Will Ladislaw,
starting up, looked round also, and meeting Dorothea's eyes with a new
lightning in them, seemed changing to marble: But she immediately
turned them away from him to Rosamond and said in a firm voice--
"Excuse me, Mrs. Lydgate, the servant did not know that you were here.
I called to deliver an important letter for Mr. Lydgate, which I wished
to put into your own hands."
She laid down the letter on the small table which had checked her
retreat, and then including Rosamond and Will in one distant glance and
bow, she went quickly out of the room, meeting in the passage the
surprised Martha, who said she was sorry the mistress was not at home,
and then showed the strange lady out with an inward reflection that
grand people were probably more impatient than others.

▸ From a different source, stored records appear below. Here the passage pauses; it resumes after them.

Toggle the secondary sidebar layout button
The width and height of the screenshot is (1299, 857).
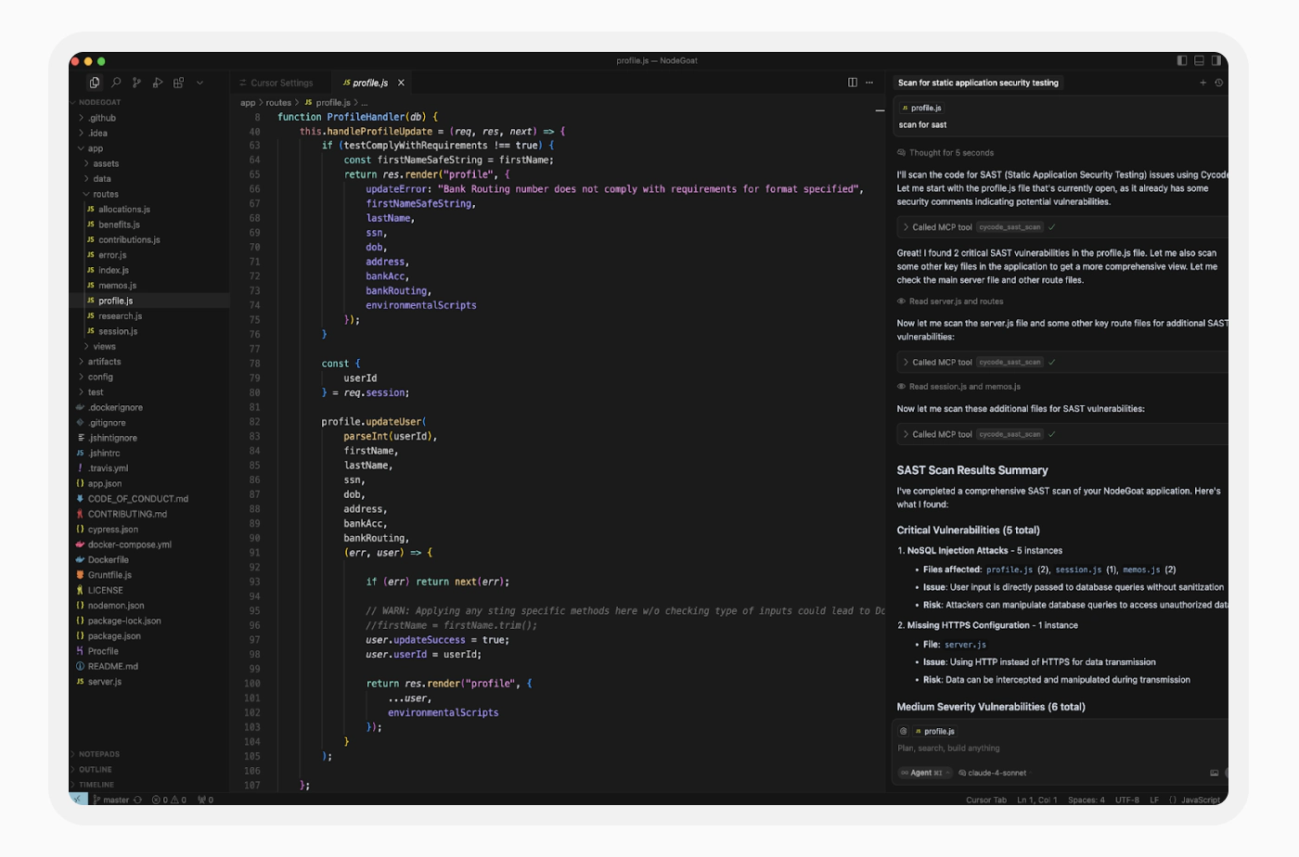(1216, 60)
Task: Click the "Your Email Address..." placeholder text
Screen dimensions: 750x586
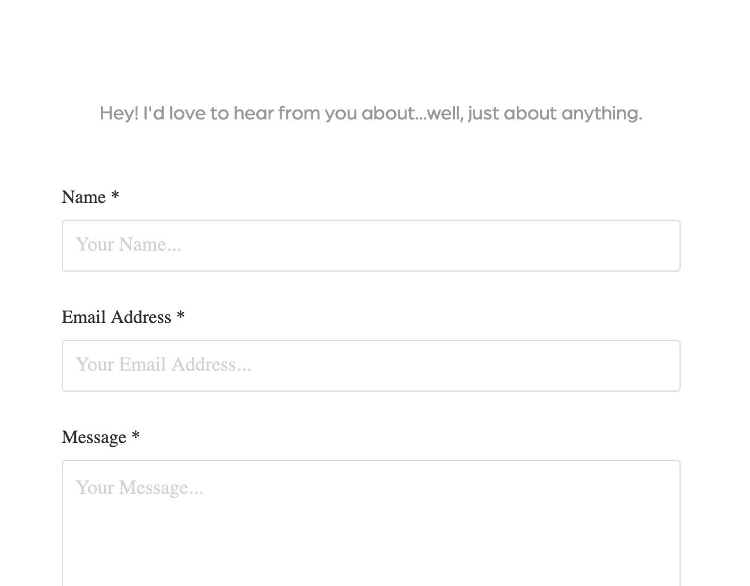Action: [x=163, y=364]
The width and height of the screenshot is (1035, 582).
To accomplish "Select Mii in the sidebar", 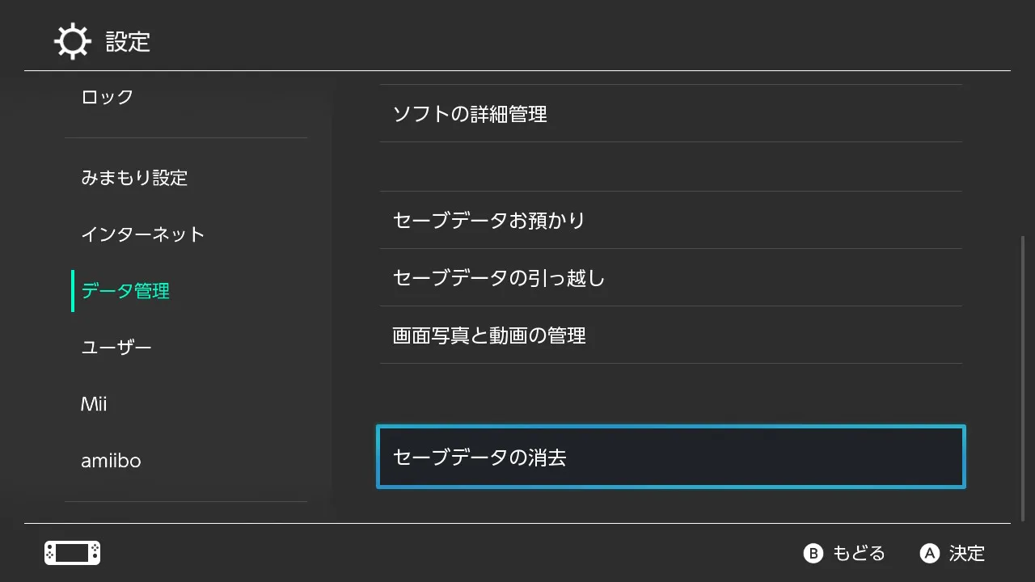I will [94, 404].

Dorothea walked across the street with her most elastic step and was
quickly in her carriage again.
"Drive on to Freshitt Hall," she said to the coachman, and any one
looking at her might have thought that though she was paler than usual
she was never animated by a more self-possessed energy. And that was
really her experience. It was as if she had drunk a great draught of
scorn that stimulated her beyond the susceptibility to other feelings.
She had seen something so far below her belief, that her emotions
rushed back from it and made an excited throng without an object. She
needed something active to turn her excitement out upon. She felt
power to walk and work for a day, without meat or drink. And she would
carry out the purpose with which she had started in the morning, of
going to Freshitt and Tipton to tell Sir James and her uncle all that
she wished them to know about Lydgate, whose married loneliness under
his trial now presented itself to her with new significance, and made
her more ardent in readiness to be his champion. She had never felt
anything like this triumphant power of indignation in the struggle of
her married life, in which there had always been a quickly subduing
pang; and she took it as a sign of new strength.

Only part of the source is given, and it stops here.